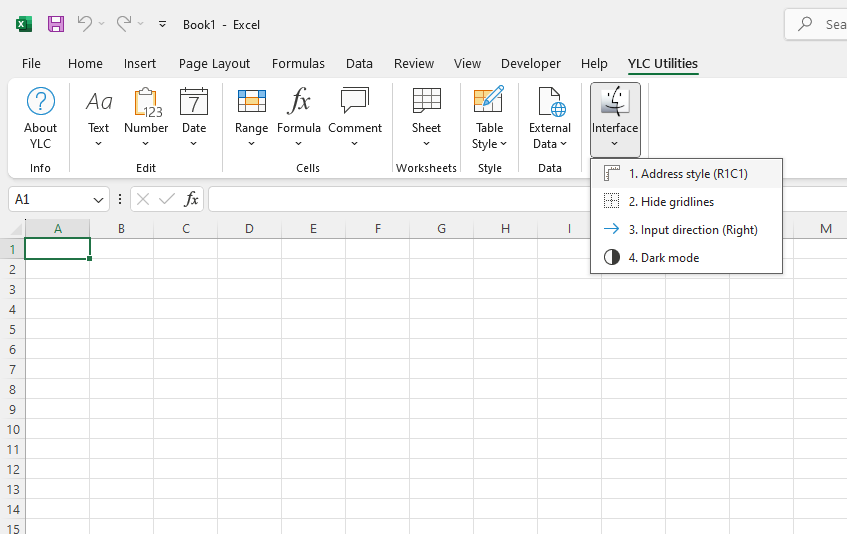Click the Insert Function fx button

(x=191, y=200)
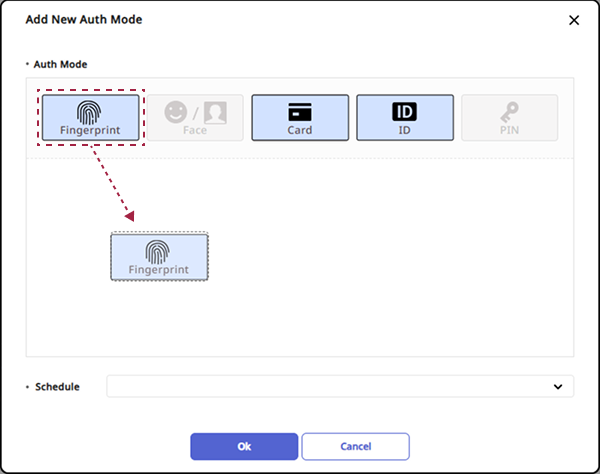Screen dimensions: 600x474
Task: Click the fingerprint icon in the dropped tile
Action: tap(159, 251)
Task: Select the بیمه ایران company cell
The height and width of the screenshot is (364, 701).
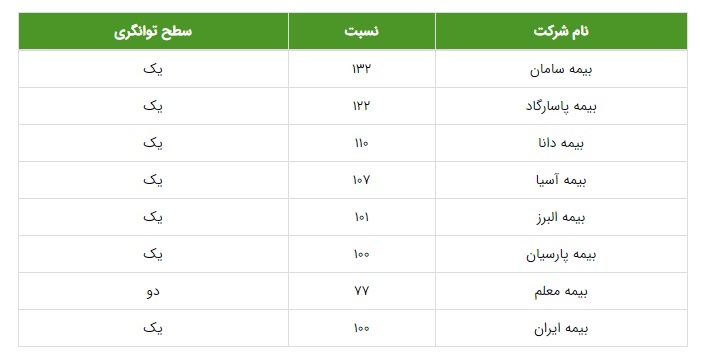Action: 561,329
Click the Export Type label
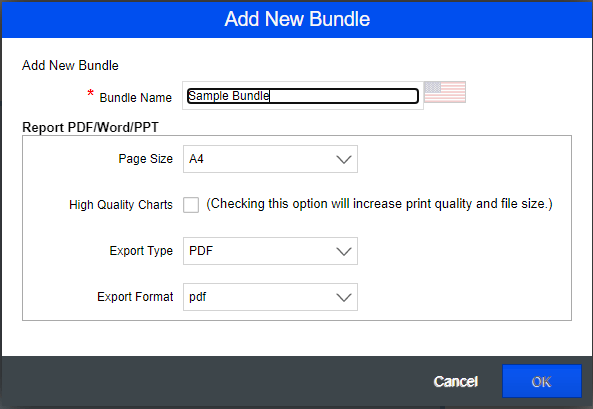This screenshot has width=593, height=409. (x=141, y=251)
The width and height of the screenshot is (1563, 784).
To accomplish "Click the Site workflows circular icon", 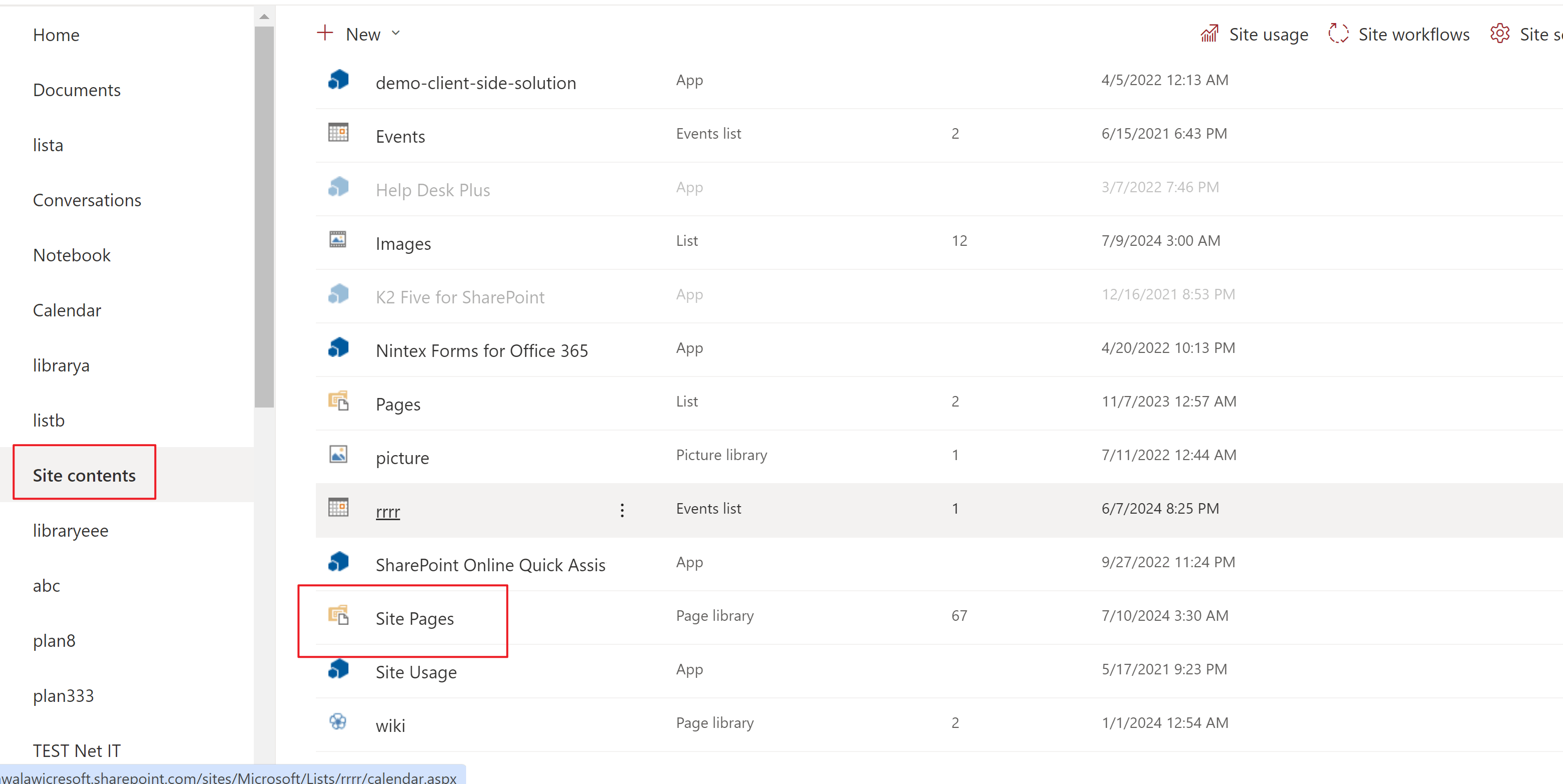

•••••

Exercise brief
Arrange the entries above as a numbered list, starting at the line containing "The width and" and running through the last entry. Skip blank lines and omit the pictures.

Response for this exercise
1. The width and height of the screenshot is (1563, 784).
2. To accomplish "Click the Site workflows circular icon", 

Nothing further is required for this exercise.